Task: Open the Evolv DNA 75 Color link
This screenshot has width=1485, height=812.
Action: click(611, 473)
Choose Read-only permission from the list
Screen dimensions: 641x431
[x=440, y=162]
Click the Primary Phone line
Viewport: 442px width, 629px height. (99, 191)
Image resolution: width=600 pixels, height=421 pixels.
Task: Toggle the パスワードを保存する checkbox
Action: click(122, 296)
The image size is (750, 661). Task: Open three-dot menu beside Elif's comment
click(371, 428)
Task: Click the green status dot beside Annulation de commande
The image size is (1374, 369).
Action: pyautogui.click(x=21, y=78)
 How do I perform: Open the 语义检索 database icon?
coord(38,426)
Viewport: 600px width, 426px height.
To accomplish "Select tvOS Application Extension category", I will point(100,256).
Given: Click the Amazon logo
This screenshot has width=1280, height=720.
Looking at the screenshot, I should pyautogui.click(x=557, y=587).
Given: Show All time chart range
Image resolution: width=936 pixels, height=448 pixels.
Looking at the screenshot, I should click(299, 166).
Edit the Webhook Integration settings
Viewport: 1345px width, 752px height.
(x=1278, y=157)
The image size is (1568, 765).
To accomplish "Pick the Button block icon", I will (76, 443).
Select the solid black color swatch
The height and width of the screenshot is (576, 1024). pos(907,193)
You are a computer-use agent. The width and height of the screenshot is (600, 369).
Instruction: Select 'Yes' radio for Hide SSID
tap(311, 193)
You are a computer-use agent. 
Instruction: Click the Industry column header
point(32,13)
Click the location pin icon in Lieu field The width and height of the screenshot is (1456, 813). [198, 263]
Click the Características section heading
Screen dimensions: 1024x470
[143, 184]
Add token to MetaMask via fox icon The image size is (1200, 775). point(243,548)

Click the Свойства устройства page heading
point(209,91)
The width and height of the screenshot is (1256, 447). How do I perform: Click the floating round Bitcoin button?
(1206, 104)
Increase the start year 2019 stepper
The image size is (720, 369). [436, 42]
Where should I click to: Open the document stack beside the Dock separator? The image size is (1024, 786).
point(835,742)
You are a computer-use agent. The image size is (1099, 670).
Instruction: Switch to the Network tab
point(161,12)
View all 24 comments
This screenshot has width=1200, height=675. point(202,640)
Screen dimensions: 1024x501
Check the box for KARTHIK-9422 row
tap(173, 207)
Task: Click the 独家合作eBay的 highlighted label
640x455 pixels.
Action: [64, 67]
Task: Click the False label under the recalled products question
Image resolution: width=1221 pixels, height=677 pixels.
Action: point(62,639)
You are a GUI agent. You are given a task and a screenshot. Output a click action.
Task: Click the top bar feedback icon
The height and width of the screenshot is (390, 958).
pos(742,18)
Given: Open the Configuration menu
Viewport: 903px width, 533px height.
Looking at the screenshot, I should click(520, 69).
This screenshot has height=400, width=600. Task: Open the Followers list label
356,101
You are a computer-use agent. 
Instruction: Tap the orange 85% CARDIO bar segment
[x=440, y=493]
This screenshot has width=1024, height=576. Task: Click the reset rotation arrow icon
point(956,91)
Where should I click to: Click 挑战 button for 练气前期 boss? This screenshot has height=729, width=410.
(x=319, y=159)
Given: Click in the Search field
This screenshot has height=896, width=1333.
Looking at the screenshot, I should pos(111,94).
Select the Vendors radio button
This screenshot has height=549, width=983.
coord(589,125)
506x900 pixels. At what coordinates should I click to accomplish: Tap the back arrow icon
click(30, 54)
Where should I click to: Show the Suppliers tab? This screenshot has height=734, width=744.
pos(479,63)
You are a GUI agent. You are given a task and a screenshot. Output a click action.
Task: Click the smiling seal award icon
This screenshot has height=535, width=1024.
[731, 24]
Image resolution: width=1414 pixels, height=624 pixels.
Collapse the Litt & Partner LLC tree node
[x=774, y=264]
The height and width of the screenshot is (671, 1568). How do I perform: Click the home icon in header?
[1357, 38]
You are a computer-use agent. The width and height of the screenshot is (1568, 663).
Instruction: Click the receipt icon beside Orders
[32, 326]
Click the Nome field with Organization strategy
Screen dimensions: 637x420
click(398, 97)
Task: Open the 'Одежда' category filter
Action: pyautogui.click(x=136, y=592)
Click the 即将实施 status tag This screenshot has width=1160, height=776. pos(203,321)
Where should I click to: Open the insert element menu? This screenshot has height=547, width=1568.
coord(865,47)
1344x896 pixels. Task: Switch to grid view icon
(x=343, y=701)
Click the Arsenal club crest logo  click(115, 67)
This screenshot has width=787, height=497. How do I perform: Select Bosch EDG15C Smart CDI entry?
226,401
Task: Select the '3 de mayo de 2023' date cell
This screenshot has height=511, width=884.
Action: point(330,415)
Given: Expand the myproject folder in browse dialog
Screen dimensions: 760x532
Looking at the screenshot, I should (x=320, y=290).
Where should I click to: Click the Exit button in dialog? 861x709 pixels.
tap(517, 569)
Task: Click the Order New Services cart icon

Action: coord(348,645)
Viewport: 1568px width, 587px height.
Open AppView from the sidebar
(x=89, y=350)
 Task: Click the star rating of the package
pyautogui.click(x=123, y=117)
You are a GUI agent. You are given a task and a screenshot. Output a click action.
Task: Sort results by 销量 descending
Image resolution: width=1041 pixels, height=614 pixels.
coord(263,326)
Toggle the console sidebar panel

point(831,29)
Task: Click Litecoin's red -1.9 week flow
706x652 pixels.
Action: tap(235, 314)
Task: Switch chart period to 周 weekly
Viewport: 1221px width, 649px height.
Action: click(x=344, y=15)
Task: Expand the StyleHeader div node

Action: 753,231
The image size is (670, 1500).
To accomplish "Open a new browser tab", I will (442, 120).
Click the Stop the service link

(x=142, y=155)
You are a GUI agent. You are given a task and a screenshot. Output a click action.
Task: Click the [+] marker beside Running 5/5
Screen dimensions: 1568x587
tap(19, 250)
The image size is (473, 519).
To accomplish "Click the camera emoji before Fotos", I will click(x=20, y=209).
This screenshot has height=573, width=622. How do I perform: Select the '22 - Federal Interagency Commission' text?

=-=-=-=-=

## Instructions for the task
Of all the lines in the data, count those that contain "logo" and give that figure with nothing else.

## Task result
2